[Entries from a dataset]
↓

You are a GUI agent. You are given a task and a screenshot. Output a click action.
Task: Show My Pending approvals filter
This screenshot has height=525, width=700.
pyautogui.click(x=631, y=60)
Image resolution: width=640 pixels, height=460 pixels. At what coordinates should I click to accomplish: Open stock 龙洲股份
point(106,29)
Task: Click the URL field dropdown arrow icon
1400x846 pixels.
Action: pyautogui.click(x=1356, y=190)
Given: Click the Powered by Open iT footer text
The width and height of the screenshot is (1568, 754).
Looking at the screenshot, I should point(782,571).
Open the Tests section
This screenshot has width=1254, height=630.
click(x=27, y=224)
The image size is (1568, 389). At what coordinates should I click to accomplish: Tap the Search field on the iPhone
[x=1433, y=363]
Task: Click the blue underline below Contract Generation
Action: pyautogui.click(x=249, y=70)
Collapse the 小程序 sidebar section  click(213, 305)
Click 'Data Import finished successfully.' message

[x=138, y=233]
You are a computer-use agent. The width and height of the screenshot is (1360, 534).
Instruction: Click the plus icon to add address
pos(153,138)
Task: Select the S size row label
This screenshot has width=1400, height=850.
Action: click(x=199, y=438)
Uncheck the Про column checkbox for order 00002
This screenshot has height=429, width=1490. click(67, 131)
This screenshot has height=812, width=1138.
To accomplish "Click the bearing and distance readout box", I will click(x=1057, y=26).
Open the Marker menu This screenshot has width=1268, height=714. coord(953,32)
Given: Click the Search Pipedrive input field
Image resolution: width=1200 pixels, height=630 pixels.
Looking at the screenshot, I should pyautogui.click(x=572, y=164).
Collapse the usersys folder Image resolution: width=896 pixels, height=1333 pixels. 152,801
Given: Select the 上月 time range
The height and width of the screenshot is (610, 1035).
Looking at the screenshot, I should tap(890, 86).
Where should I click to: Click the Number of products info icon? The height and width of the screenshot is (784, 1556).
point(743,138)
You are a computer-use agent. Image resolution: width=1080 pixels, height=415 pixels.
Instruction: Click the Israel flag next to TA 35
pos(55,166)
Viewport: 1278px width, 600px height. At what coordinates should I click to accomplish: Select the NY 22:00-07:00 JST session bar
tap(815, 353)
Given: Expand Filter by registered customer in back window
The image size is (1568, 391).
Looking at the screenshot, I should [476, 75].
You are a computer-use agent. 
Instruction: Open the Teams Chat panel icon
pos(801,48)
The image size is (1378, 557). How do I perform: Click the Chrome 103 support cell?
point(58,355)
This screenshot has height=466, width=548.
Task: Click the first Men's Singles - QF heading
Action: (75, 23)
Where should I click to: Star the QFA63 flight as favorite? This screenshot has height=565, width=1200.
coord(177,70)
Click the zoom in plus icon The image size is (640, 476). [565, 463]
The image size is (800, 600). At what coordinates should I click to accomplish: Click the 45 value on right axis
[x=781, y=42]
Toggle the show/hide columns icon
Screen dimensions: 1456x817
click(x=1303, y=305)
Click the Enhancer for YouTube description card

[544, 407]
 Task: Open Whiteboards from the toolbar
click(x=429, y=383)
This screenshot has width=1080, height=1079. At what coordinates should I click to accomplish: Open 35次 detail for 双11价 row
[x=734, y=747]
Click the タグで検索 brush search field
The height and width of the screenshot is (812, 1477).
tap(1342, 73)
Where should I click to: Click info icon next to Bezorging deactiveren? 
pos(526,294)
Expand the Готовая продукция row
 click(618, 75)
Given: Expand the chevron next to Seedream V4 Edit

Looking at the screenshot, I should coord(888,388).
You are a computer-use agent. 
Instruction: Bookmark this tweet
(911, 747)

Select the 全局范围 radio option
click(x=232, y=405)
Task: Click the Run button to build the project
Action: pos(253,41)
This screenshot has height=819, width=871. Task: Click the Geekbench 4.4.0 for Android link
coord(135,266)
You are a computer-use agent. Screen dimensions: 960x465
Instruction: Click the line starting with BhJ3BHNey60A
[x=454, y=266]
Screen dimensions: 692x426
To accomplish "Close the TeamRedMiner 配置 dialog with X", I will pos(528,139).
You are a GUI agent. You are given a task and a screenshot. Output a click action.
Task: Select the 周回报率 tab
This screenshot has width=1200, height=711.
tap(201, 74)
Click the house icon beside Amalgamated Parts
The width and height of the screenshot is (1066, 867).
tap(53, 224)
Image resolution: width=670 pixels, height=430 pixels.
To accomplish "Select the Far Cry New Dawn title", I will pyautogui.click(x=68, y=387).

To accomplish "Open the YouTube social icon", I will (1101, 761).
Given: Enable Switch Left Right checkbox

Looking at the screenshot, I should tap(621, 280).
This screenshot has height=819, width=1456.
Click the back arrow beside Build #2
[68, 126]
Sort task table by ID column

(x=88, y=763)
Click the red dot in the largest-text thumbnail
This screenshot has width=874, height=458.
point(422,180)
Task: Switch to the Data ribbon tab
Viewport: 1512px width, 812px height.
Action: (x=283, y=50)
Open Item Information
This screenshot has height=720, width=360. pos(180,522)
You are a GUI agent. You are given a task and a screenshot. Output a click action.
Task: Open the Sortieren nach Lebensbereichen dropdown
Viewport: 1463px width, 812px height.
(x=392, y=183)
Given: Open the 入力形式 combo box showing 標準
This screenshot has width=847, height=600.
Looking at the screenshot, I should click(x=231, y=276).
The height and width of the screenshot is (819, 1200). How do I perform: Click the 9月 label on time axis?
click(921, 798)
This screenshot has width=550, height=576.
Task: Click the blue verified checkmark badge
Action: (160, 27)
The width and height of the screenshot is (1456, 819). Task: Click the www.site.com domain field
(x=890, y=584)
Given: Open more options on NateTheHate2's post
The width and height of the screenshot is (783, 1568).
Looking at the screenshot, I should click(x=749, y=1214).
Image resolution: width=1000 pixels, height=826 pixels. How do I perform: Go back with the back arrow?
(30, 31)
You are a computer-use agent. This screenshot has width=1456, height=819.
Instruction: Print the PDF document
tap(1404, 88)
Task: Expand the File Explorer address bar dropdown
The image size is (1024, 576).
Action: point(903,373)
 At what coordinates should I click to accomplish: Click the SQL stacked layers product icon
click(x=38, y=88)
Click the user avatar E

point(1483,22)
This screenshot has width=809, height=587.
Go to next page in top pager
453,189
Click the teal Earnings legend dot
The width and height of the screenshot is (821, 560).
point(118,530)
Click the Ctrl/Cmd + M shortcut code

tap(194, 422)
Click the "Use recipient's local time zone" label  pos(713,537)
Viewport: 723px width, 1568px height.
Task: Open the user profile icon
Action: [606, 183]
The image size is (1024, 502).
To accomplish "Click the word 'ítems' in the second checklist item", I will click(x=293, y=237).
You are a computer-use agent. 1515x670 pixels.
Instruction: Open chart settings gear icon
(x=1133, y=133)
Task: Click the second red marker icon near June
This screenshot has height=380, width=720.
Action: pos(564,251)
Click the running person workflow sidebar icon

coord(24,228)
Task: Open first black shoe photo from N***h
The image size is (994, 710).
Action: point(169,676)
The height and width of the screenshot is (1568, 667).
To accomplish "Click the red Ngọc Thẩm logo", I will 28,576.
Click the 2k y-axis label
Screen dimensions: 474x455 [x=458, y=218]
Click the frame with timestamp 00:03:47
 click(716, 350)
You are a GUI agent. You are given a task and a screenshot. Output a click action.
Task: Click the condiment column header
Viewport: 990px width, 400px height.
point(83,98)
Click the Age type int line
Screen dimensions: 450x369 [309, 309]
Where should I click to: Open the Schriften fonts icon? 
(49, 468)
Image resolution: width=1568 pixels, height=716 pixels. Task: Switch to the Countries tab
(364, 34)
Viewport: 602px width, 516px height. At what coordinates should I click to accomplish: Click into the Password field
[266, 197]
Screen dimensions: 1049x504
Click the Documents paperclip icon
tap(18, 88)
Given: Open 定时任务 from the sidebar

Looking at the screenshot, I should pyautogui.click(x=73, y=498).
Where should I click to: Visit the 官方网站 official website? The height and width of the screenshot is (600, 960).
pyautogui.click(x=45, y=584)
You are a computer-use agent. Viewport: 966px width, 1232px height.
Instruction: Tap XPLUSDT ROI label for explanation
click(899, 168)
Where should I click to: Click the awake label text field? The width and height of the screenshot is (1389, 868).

↑

Please output the lines of the records above as a numbered list, starting at the line that contains "Uncheck the Про" and ending at the line that contains "Click the zoom", with blank lines left out.

1. Uncheck the Про column checkbox for order 00002
2. This screenshot has height=429, width=1490. click(67, 131)
3. This screenshot has height=812, width=1138.
4. To accomplish "Click the bearing and distance readout box", I will click(x=1057, y=26).
5. Open the Marker menu This screenshot has width=1268, height=714. coord(953,32)
6. Given: Click the Search Pipedrive input field
7. Image resolution: width=1200 pixels, height=630 pixels.
8. Looking at the screenshot, I should pyautogui.click(x=572, y=164).
9. Collapse the usersys folder Image resolution: width=896 pixels, height=1333 pixels. 152,801
10. Given: Select the 上月 time range
11. The height and width of the screenshot is (610, 1035).
12. Looking at the screenshot, I should tap(890, 86).
13. Where should I click to: Click the Number of products info icon? The height and width of the screenshot is (784, 1556).
14. point(743,138)
15. You are a computer-use agent. Image resolution: width=1080 pixels, height=415 pixels.
16. Instruction: Click the Israel flag next to TA 35
17. pos(55,166)
18. Viewport: 1278px width, 600px height. At what coordinates should I click to accomplish: Select the NY 22:00-07:00 JST session bar
19. tap(815, 353)
20. Given: Expand Filter by registered customer in back window
21. The image size is (1568, 391).
22. Looking at the screenshot, I should [476, 75].
23. You are a computer-use agent. 
24. Instruction: Open the Teams Chat panel icon
25. pos(801,48)
26. The image size is (1378, 557). How do I perform: Click the Chrome 103 support cell?
27. point(58,355)
28. This screenshot has height=466, width=548.
29. Task: Click the first Men's Singles - QF heading
30. Action: (75, 23)
31. Where should I click to: Star the QFA63 flight as favorite? This screenshot has height=565, width=1200.
32. coord(177,70)
33. Click the zoom in plus icon The image size is (640, 476). [565, 463]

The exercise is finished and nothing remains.